You worry that meal prep is so time-consuming that you’ll never be capable of getting in the habit? On the contrary! Meal prep can make your life a whole lot easier. In addition, it helps you stay fit and control the amount you’re consuming on a daily basis.
So, what does it take to get started? The following meal prep for beginners guide will acquaint you with the basics and the little secrets that can reduce the amount of time required to complete the process.
Start with a Plan
Meal prep starts before you get to the actual chopping board. Doing a bit of planning and knowing what you’re going to do for the day or the week will reduce the amount of time required to finish everything.
If you’re just getting started, there’s no need to plan and prep food for the entire week. Start with the ingredients required for a few days worth of meals. Otherwise, you’ll overwhelm yourself and chances are that you’ll give up on the process relatively fast.
The meal plan will simplify your visit to the grocery store and reduce the amount of waste. You’ll simply have to purchase the ingredients that you’ll require for the few coming days.
Sticking to planning and shopping for the upcoming three to four days will be best for beginners. Once you become more confident in your planning efforts, you can attempt to do meal prep for the entire week.
Follow a Simple Formula
What should your meals contain? Follow a simply formula – you’ll need a protein, a starch and a vegetable every single day. By going for different ingredients within the three groups, you can ensure the diversity and deliciousness of your meals.
Some of the common and healthy proteins to consider include chicken breast, turkey, fatty fish like salmon, ground turkey and chicken, lean beef and eggs.

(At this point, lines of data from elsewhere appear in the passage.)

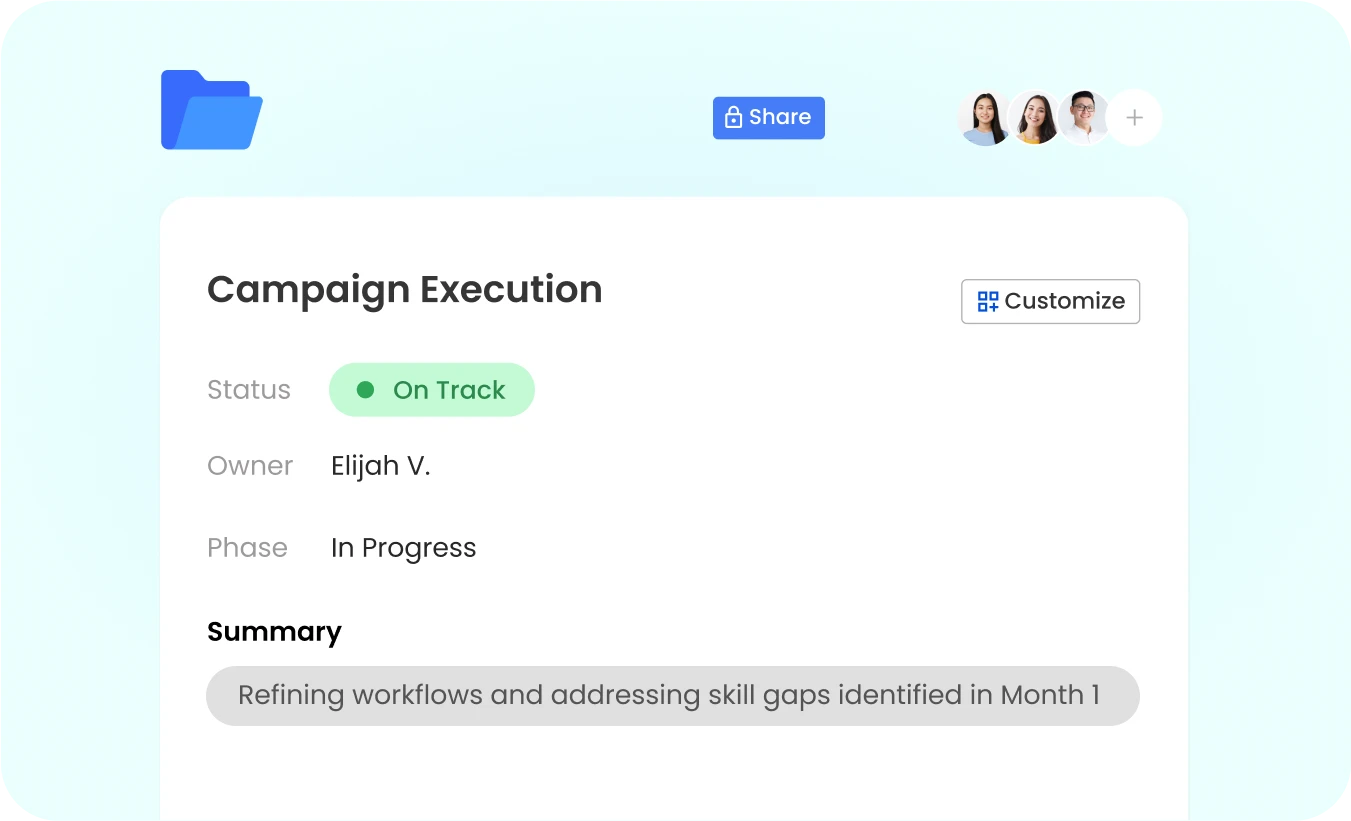1351x821 pixels.
Task: Select the middle avatar with yellow top
Action: [x=1034, y=119]
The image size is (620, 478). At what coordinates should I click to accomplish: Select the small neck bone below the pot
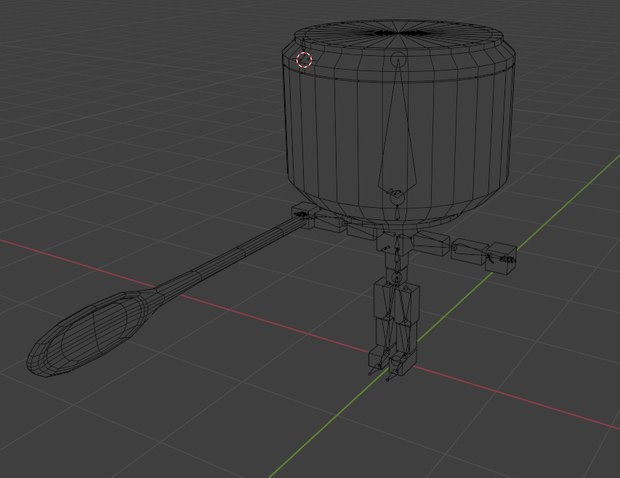(397, 214)
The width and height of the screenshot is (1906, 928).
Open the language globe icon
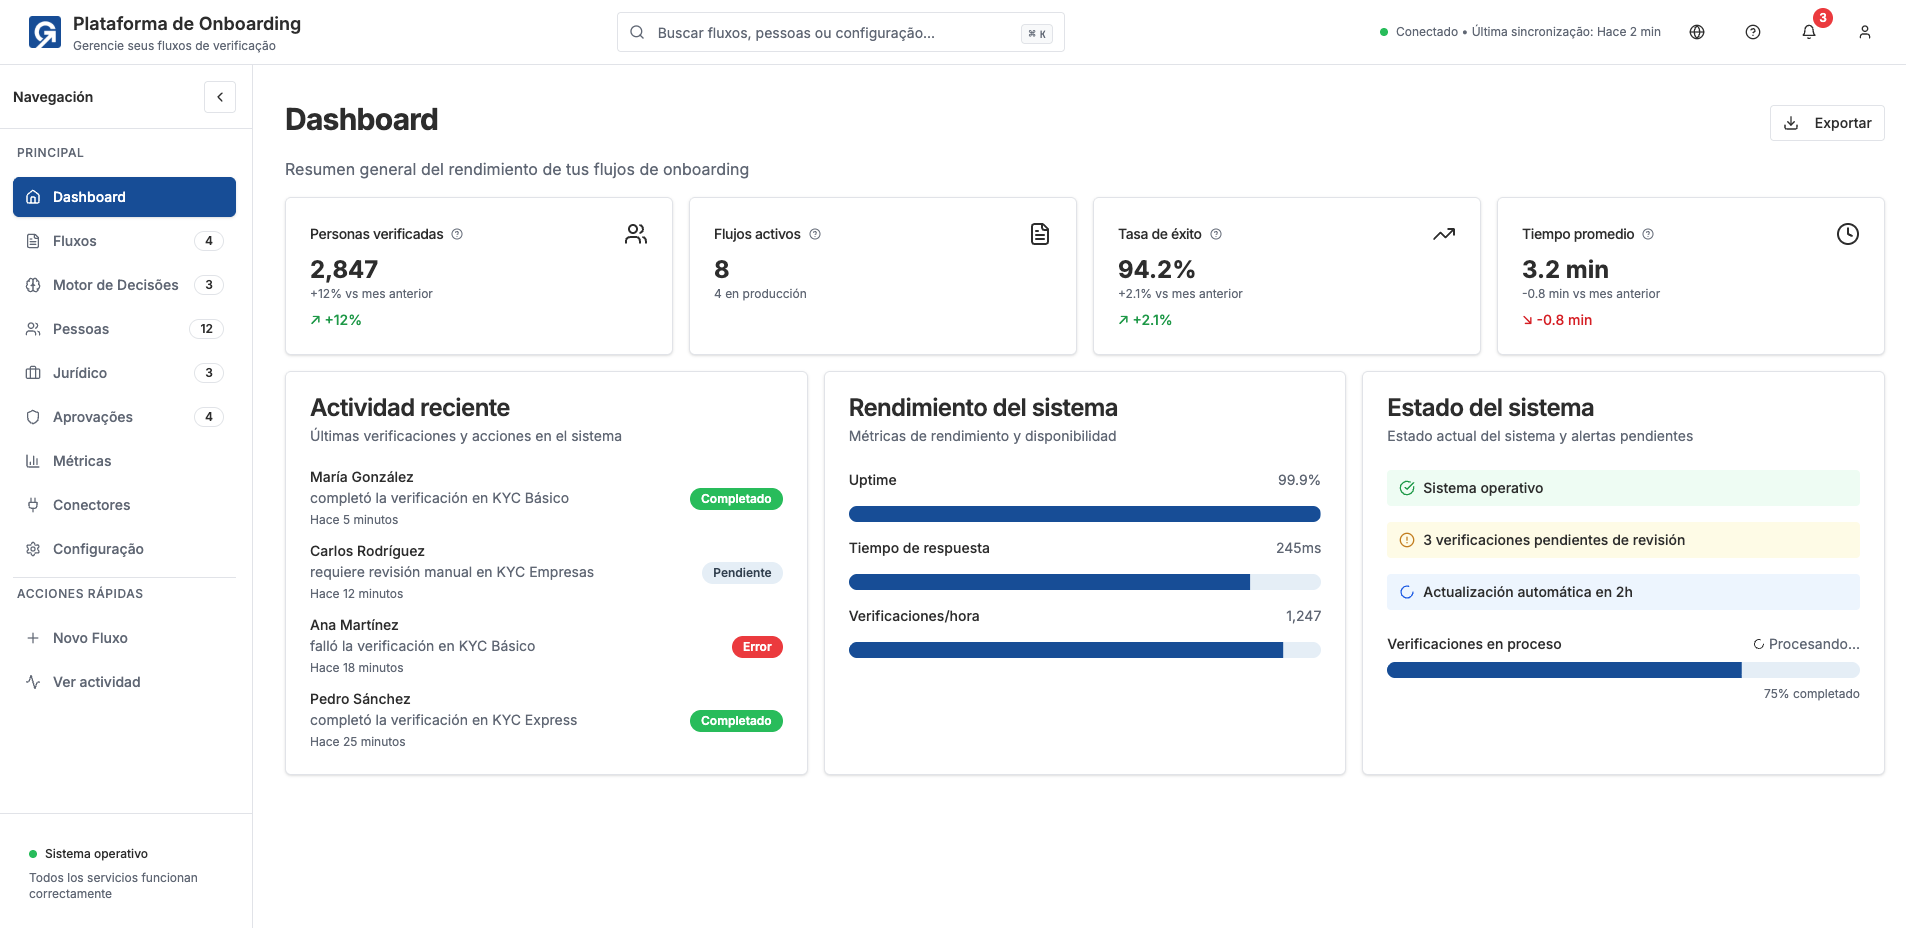click(1697, 32)
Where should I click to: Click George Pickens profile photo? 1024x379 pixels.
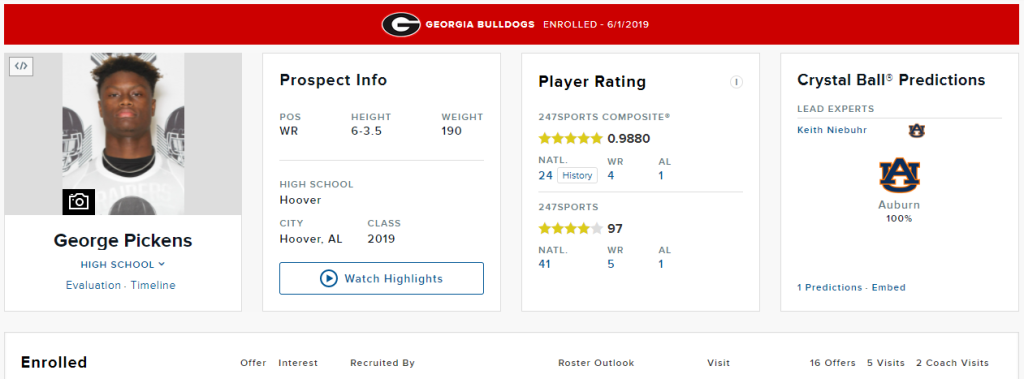pyautogui.click(x=123, y=134)
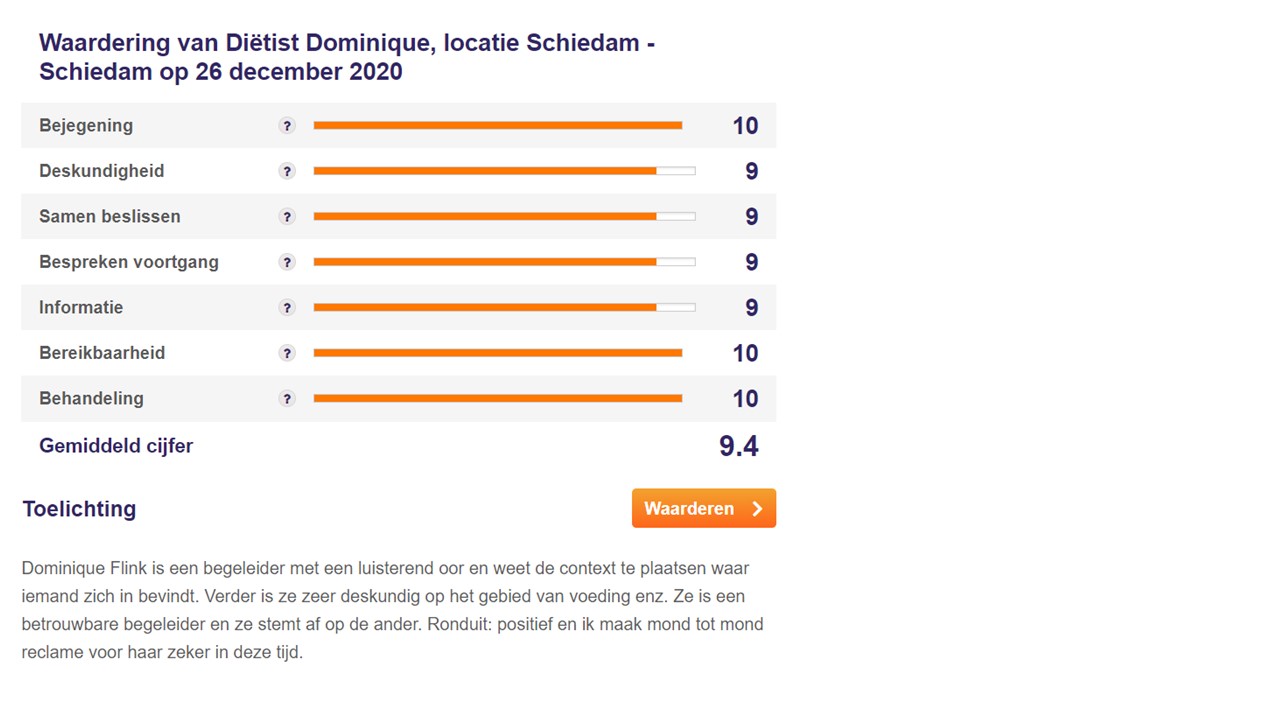Image resolution: width=1280 pixels, height=720 pixels.
Task: Click the Behandeling score of 10
Action: (x=745, y=399)
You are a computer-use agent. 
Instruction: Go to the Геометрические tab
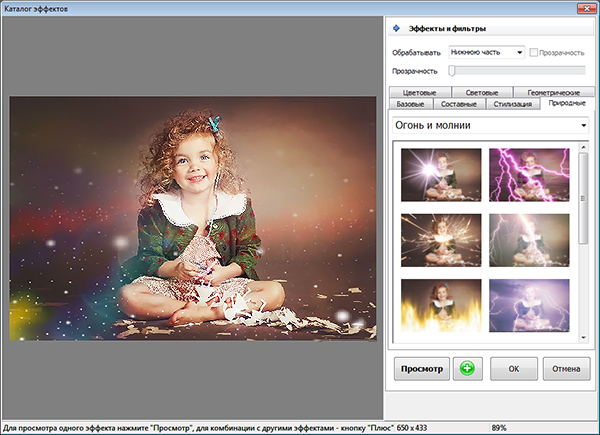(552, 92)
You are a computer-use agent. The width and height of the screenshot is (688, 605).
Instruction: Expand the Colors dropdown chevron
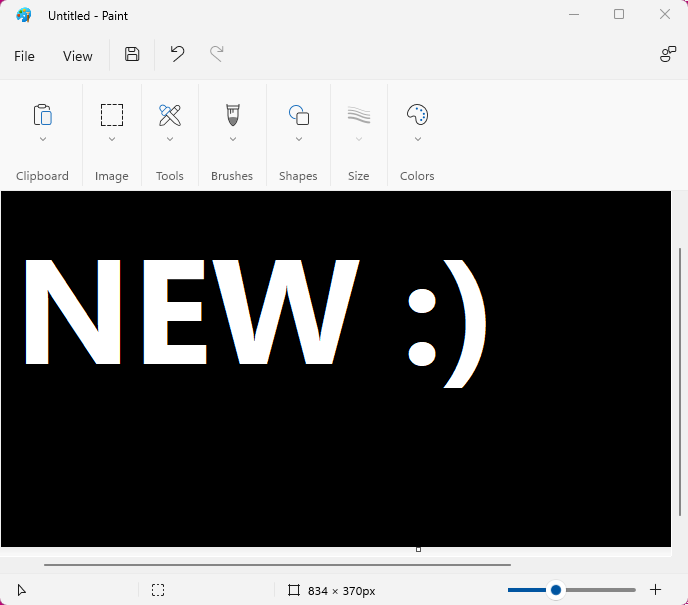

The common starch options include quinoa, brown rice, sweet potatoes, emperor’s rice, amaranth, potatoes, buckwheat and pasta. Stick to wholegrain products because they have a lower glycemic index and they’re also a source of numerous healthy nutrients.
When it comes to veggies, there are so many possibilities to choose among! Here are just a few of those – green beans, spinach, broccoli, tomatoes, kale, zucchini, carrots, asparagus, cucumbers, bell peppers, cabbage and many others.
Prepare and Cook Your Food
Meal prep involves two processes – getting the ingredients ready and cooking them. Preparing the products will usually consist of cleaning, washing and cutting them up. Fruits, veggies and meat will all have to go through the same process.
Some of the prepared ingredients can be stored in Ziploc bags until they’re required. Other ingredients can be frozen. This second tip applies to ground meat and even meatballs. This way, you’ll simply have to take those out of the freezer and cook them.
Most of the protein for the week can be cooked in a single day. The healthy food preparation options include grilling, baking, steaming and making proteins in the crockpot. Slow cooking will “seal” the flavor and make the meat incredibly tender.
Starches can also be cooked in advance and simply heated on the day that you’d like to consume them. When it comes to veggies, they can be consumed raw or they can be sautéed. It’s up to you to choose the option that you find more delicious.
Remember to personalize the meal prep! Some people feel more comfortable cooking everything in a single day. Others prepare the protein in advance and cook starches/veggies the night before. It all depends on your schedule and the amount of time that you can dedicate to meal prep.
Get the Necessary Equipment
To do meal prep, you’ll need some tools and supplies. These will make the process a whole lot simpler.
Start with the basics. A quality knife set and a cutting board are both essential. If you can afford it, invest in more expensive pieces that will remain sharp and usable for years to come.
A salad spinner, cooking pots and storage containers are also essential. Finally, to control the amount of food you’re consuming, look for a product like portion control containers. These help you determine what the optimal amount of nutrients for the respective day is. Through the use of such containers, you reduce the risk of cheating and impulsive snacking – an essential for staying fit and maintaining a healthy weight.